Our data collection will include a mix of data:

  • Resource information, like consumption of CPU or memory
  • Performance information, like latency and application throughput
  • Business and user-experience metrics, like volumes or the amounts of transactions or numbers of failed logins
  • Log data from hosts, services, and applications

We’ll use much of the data and observations we collect directly as metrics. In some cases we’ll also convert observations in the form of events into metrics.
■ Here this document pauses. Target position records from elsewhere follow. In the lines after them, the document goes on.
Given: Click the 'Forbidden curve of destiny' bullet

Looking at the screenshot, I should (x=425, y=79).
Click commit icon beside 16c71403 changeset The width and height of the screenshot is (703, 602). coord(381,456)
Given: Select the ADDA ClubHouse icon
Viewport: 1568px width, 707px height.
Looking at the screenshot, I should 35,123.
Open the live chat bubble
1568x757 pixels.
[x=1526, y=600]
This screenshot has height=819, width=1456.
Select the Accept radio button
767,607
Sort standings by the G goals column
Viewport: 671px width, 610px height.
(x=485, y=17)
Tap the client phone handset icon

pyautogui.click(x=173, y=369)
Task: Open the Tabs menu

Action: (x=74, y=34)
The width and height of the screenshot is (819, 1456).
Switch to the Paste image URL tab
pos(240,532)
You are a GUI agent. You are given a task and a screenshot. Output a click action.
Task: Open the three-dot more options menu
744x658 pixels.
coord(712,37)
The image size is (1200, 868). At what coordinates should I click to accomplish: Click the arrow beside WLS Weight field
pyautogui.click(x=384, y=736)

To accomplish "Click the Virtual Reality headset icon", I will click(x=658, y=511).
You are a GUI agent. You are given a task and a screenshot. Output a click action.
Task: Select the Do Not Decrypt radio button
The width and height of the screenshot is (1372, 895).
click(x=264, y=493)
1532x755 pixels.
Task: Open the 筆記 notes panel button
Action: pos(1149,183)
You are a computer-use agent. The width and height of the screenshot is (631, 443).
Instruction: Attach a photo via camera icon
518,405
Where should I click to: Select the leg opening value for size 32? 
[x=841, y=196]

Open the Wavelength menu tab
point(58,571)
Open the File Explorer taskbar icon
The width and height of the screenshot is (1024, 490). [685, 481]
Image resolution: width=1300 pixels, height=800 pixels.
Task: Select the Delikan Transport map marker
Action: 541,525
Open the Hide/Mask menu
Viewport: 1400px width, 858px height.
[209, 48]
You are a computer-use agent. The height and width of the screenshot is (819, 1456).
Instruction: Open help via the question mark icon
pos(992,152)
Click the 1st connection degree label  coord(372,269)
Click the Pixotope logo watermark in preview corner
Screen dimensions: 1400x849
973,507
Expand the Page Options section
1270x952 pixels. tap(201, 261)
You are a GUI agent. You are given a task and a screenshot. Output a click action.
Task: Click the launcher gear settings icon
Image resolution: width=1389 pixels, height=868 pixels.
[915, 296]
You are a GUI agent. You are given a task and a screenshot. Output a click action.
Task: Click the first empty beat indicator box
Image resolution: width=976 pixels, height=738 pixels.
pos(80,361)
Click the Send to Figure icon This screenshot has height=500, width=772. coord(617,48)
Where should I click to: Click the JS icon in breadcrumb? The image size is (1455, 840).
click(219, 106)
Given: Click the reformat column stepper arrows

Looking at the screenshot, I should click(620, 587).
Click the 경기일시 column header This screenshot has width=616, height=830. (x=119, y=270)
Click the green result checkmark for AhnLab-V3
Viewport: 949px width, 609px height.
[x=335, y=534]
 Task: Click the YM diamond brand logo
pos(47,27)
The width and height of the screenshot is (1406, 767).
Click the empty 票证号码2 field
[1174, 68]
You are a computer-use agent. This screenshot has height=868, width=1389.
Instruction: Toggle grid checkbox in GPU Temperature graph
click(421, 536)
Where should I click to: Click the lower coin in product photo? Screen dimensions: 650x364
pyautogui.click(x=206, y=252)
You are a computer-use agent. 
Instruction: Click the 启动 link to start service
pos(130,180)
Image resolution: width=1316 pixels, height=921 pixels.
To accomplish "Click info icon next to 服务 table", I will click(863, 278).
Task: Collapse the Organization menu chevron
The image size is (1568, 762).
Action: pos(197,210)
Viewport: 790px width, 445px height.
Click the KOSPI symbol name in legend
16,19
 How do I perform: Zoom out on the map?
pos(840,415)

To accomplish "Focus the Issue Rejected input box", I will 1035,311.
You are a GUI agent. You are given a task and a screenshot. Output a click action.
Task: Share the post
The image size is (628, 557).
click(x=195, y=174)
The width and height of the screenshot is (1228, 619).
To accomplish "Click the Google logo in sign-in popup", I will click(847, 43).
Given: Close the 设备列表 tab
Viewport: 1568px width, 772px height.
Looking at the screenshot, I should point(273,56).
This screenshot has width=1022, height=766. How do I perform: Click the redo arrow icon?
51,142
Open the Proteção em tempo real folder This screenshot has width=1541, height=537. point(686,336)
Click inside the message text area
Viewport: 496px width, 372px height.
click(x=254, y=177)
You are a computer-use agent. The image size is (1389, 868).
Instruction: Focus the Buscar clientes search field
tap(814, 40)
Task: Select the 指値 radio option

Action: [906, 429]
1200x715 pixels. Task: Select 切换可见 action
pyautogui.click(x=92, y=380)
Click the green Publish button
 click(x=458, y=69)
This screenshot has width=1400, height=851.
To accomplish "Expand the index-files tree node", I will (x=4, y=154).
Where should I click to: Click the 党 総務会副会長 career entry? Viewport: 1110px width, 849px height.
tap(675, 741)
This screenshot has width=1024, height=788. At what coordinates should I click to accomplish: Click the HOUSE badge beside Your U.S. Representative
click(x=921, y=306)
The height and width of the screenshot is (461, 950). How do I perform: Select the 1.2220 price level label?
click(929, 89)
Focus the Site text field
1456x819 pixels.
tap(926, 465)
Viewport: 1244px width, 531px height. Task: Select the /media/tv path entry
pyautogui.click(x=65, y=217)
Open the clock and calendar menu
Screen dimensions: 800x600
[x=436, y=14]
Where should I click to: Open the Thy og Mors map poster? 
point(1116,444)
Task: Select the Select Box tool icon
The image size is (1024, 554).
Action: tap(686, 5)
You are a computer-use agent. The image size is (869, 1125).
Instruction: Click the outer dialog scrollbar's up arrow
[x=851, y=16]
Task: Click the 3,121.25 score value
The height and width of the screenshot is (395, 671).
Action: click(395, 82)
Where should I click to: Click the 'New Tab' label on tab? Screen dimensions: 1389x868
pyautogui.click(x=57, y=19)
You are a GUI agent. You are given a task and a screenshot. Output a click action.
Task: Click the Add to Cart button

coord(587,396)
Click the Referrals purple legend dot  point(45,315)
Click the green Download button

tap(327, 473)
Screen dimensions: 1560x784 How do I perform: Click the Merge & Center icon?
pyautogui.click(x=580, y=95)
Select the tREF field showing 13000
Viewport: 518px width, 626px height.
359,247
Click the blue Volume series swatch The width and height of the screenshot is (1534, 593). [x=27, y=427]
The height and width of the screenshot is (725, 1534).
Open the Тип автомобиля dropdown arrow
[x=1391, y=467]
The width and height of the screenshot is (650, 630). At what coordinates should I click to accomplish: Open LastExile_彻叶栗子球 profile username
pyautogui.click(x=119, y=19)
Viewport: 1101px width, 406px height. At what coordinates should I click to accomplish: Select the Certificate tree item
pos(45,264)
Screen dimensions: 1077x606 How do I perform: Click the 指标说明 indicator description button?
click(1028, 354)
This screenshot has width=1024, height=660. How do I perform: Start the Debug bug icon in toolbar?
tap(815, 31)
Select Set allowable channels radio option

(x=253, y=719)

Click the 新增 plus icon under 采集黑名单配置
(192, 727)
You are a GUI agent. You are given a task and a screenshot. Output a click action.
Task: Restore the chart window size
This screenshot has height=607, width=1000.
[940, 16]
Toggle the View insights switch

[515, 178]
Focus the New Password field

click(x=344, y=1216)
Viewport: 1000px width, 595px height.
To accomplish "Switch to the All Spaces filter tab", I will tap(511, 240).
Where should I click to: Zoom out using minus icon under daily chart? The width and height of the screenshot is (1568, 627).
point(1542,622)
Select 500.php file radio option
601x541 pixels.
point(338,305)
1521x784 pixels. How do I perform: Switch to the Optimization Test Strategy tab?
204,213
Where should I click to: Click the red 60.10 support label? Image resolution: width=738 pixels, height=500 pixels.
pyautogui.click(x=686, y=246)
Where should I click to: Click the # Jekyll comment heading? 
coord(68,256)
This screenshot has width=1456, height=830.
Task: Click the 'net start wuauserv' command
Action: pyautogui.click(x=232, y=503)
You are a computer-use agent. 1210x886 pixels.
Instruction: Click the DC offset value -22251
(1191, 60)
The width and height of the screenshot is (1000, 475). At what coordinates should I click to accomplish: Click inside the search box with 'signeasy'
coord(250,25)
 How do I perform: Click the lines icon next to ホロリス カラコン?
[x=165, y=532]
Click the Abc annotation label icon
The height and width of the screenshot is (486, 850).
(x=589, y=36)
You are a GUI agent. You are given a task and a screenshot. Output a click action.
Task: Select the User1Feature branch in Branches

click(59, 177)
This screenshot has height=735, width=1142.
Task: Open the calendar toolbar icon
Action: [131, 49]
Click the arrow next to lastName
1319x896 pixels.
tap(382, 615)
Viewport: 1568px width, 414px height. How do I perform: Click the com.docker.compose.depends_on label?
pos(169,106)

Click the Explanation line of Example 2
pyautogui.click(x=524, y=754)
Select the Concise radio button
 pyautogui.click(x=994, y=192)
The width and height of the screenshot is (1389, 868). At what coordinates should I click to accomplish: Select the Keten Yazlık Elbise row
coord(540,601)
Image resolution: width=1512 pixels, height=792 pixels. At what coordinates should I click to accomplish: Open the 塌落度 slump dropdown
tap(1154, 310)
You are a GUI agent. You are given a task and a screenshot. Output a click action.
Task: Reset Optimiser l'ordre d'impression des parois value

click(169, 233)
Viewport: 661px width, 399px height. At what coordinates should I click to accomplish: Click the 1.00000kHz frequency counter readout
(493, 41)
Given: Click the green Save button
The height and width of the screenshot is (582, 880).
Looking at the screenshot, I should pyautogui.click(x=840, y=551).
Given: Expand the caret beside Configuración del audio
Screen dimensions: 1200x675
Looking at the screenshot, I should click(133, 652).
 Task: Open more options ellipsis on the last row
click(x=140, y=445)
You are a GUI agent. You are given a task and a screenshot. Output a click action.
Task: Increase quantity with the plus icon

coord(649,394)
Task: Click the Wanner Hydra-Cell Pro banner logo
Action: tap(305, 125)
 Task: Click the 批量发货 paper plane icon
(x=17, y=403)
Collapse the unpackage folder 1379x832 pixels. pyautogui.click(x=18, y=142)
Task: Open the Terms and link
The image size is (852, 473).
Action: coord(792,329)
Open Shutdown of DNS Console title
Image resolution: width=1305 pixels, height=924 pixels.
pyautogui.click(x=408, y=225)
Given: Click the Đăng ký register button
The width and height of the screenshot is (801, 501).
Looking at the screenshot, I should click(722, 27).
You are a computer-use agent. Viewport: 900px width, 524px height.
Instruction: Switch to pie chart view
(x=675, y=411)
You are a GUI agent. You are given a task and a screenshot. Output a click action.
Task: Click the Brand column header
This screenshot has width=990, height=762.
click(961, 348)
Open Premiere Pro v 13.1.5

2.7.1 Overhead and the observer effect

One thing to consider when thinking about data collection is that the process of collecting the data can also impact the values being collected. In normal operation many of the methods we use to collect data will consume some of the resources we’re monitoring. Sometimes this overhead becomes excessive and can actually influence the state of what you’re monitoring, or worse, trigger notifications and outages. This is often called the observer effect, derived from the related physics concept. The methods we’re going to use will focus on making that overhead as small as possible, but you should remain conscious of the effect. Granular collections—for example, hitting an HTTP site or probing an API endpoint aggressively—could result in your monitoring check being a measurable percentage of the service’s capacity.

2.8 Summary

In this chapter we’ve articulated the framework we’re going to build to monitor our environment. We’ve talked about the push versus pull architecture and the focus on events and metrics. We’ve also discussed why we’ve chosen that architecture and what’s wrong with some of the monitoring alternatives out there. We then walked through an introduction to some of the monitoring and metrics principles we’re going to use throughout the book.

In the next chapter we launch our monitoring framework with the introduction of our event routing engine.